39 Cygni

Observation data Epoch J2000 Equinox ICRS
- Constellation: Cygnus
- Right ascension: 20^{h} 23^{m} 51.6138^{s}
- Declination: +32° 11′ 24.4816″
- Apparent magnitude (V): 4.43

Characteristics
- Evolutionary stage: horizontal branch
- Spectral type: K2.5 III Fe−0.5
- U−B color index: 1.50
- B−V color index: 1.331±0.003

Astrometry
- Radial velocity (R_{v}): −14.47±0.45 km/s
- Proper motion (μ): RA: +52.762 mas/yr Dec.: +0.309 mas/yr
- Parallax (π): 12.2359±0.1273 mas
- Distance: 267 ± 3 ly (81.7 ± 0.9 pc)
- Absolute magnitude (M_{V}): 0.01

Orbit
- Period (P): 85.67 ± 0.89 yr
- Eccentricity (e): 0.495±0.023
- Periastron epoch (T): 2,453,794±174 JD
- Argument of periastron (ω) (secondary): 177±7°
- Semi-amplitude (K_{1}) (primary): 3.23±0.11 km/s

Details

39 Cyg A
- Mass: 1.9±0.1 M_{☉}
- Radius: 25±1 R_{☉}
- Luminosity: 186+14 −12 L_{☉}
- Surface gravity (log g): 1.83±0.03 cgs
- Temperature: 4,284±125 K
- Metallicity [Fe/H]: 0.04 dex
- Rotational velocity (v sin i): 5.6 km/s
- Age: 3.86±1.89 Gyr
- Other designations: 39 Cyg, BD+31°4062, FK5 3633, GC 28378, HD 194317, HIP 100587, HR 7806, SAO 69950, GSC 02676-01688

Database references
- SIMBAD: data

= 39 Cygni =

Star in the constellation Cygnus

39 Cygni is a binary star system near the southern border of the northern constellation of Cygnus, approximately 270 light years away from Earth. It is visible to the naked eye as an orange-hued star with an apparent visual magnitude of 4.43. The system is moving closer to the Sun with a heliocentric radial velocity of −15 km/s.

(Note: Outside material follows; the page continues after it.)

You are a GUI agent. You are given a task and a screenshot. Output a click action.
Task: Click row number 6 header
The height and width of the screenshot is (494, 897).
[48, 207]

This is a single-lined spectroscopic binary with an orbital period of about 31292 days and an eccentricity of 0.5. The projected semi-major axis of the primary star's orbit is 1207 ± 46 Gm, providing a lower bound on the separation of the stars. The system is around four billion years old.

The visible component is an evolved K-type giant star with a stellar classification of K2.5 III Fe−0.5; the suffix notation indicates a mild underabundance of iron in the spectrum. It is probably on the horizontal branch, fusing helium in its core, but may be on the red giant branch fusing hydrogen in a shell around an insert helium core. It has 1.9 times the mass of the Sun and has expanded to 25 times the Sun's radius. The star is radiating 186 times the Sun's luminosity from its enlarged photosphere at an effective temperature of 4,284 K.

The unseen secondary component is most probably a main sequence star with a type between F and mid-K, although it may be a white dwarf instead. Its mass is at least 0.7–1.0 times the mass of the Sun.

It was once designated h Cygni by John Flamsteed and was included in his Atlas Coelestis, but the designation is now dropped.